What to do:
1. In the article on New York City's noise camera program, what noise limit was the Porsche driver found to have exceeded?
2. Extend the article on New York City's noise cameras, picking up right after its final sentence.

Photo credit: Helena Lopes
by Daniel Fink, MD, Chair, The Quiet Coalition
This report on the Road & Track website, published earlier this month, discusses the effectiveness of New York City’s pilot noise camera program in catching cars with loud exhausts. The program, called the Stop Spreading the Noise Act, is operated jointly by the city’s Department of Environmental Protection and the Department of Transportation. The sound cameras are like speed or red light cameras. The only difference is that the locations of the cameras are not disclosed to the public. Each of the city’s five boroughs has five cameras. Fines start at $800 and increase to $2,500 for repeat offenders.
The story describes a 2010 Porsche 911 Carrera S with an unmodified exhaust. Despite not having an illegally-modified exhaust, the noise camera found the car to be too loud and the driver was fined $800. The driver was accelerating to beat a traffic light when his car was found to have exceeded the city’s 85 decibel noise limit. He appealed his fine to the city’s Office of Administrative Trials and Hearings, but lost. New York City is living up to the promise of Council Majority Leader Keith Powers, who said this in a statement last year: “Even in the city that doesn’t sleep, New Yorkers serve some peace and quiet.”

Dataset content:
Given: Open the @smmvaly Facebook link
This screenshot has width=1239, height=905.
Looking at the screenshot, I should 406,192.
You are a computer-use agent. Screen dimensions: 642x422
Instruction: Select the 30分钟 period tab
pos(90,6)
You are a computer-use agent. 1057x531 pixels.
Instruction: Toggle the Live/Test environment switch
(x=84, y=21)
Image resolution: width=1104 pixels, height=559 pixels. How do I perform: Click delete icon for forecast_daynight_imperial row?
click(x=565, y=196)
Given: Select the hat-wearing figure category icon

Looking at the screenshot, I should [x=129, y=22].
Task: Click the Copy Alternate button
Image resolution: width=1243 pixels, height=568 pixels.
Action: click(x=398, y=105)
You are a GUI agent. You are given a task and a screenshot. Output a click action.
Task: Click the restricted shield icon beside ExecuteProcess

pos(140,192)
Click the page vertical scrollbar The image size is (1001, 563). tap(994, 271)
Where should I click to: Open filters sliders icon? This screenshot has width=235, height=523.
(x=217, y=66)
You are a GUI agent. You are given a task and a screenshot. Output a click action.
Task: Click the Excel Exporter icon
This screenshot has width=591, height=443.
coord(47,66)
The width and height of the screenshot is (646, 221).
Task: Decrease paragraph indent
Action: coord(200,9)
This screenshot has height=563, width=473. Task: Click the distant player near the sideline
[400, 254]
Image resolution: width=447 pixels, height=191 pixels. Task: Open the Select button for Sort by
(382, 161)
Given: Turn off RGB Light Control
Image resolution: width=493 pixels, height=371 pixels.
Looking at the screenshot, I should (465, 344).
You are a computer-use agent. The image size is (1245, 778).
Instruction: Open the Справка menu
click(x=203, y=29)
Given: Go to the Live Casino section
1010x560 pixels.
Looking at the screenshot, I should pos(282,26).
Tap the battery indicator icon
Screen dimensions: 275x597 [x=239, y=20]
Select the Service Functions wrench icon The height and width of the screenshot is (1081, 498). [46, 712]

Responses in order:
1. The city's 85 decibel limit.

2.
To my surprise, Road & Track mentions research showing that transportation noise pollution is linked to sleep disruption, hypertension and cardiovascular disease. Nighttime noise disrupting sleep is particularly deleterious.
A driver’s freedom to have a noisy vehicle stops at the ears of those who have to hear the noise, and now, at the microphones of New York City’s sound cameras. I hope the city makes this pilot project permanent, invests in more noise cameras and continues to successfully enforce the law. A quieter city will be a better and healthier city for all.